While she may be undisputed film royalty by now, there was a time when Laura Dern was just another struggling actor. Dern, who is having a big year with Oscar contending roles in “Marriage Story” and “Little Women,” was honored during The Museum of Modern Art’s 12th annual film benefit during a ceremony held at the New York City museum on Tuesday, November 12. In accepting the honor, she thanked her many collaborators, including the eclectic and storied list of filmmakers that is the hallmark of her career. But one filmmaker featured prominently in her remarks whom she’s never actually worked with directly? Martin Scorsese.
In thanking her parents, Bruce Dern and Diane Ladd, for instilling in her an early love of film, Dern recalled being on the set of Scorsese’s 1974 film “Alice Doesn’t Live Here Anymore,” starring her mother and Ellen Burstyn. Though she was just seven years old at the time, Scorsese let her observe the filmmaking. Dern had a front row seat to the bathroom scene, featuring Ladd and Burstyn, which she called “one of the more influential scenes” in her life.
“Scorsese very generously let me kneel on the floor and get a view of this little partition he’d made so that they had their privacy to improvise and create and find the scene,” she said. “And it was then that he started talking to me about acting, saying, for whatever reason, [that] in this seven-year-old he thought I might have a certain thing that felt like I should be an actor or longed to be an actor.”
Of course, Scorsese was right. Dern began working steadily, building up a resume that would eventually lead to critically acclaimed breakout roles in “Mask,” “Blue Velvet,” and “Wild at Heart.” Though her first film roles have been eclipsed by those early successes, Scorsese took note.
Getty Images for MoMA
“When I was in my late teens, he called me. And it meant the world to me, and I’m so lucky that I got to tell him this,” said Dern. “He said ‘I’ve been watching what you’re doing, you’re doing what filmmakers do, this is the right thing.’ I asked what that was, and he said — ‘You’re building a body of work. Keep going. Keep striving. Dive deeper, keep reinventing.'”
Dern is the ultimate filmmaker’s actor, which is part of why she is so beloved by the film community. Friends and collaborators on hand to honor Dern included Noah Baumbach, Adam Driver, Naomi Watts, Alexander Payne, Gwendoline Christie. David Lynch, Nicole Kidman, and Kristen Stewart each sent video messages.

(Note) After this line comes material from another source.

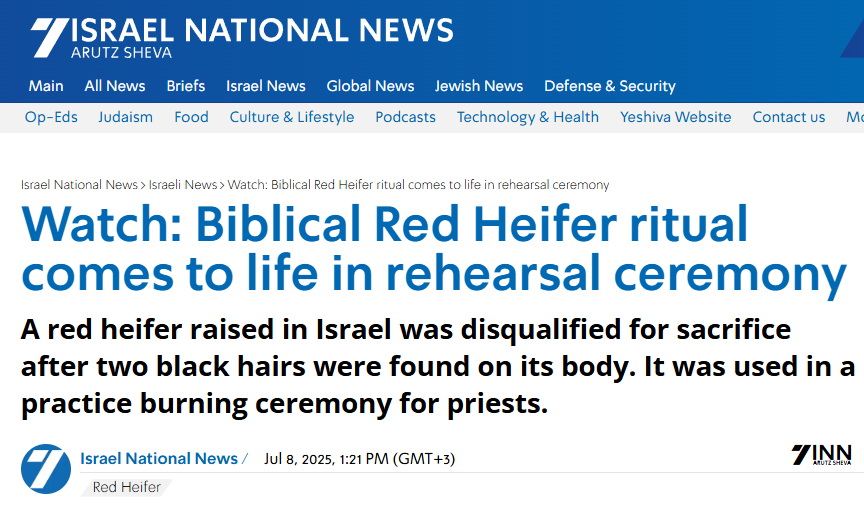This screenshot has width=864, height=514.
Task: Open the Defense & Security section
Action: [610, 86]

Dern concluded with a passionate display of gratitude toward her filmmaker collaborators.
“To our, and I say our because I’m speaking for my fellow actors, our filmmakers, our maestros, our guides: I’ve always found it confusing whenever I’ve heard someone say — ‘you know, you’re considered his muse,’ because you’re our muse. You create the narrative, and we try to bring truth to the story you’ve envisioned,” she said. “And it is because of the filmmakers who’ve chosen me and call me collaborator, even though I feel like I’m along for the ride, that I strive in the way I do, that I am awe-inspired to join you tonight and consider myself a kid just learning, just beginning, just waking up in a fever pitch about acting and about film like I’ve never felt before.”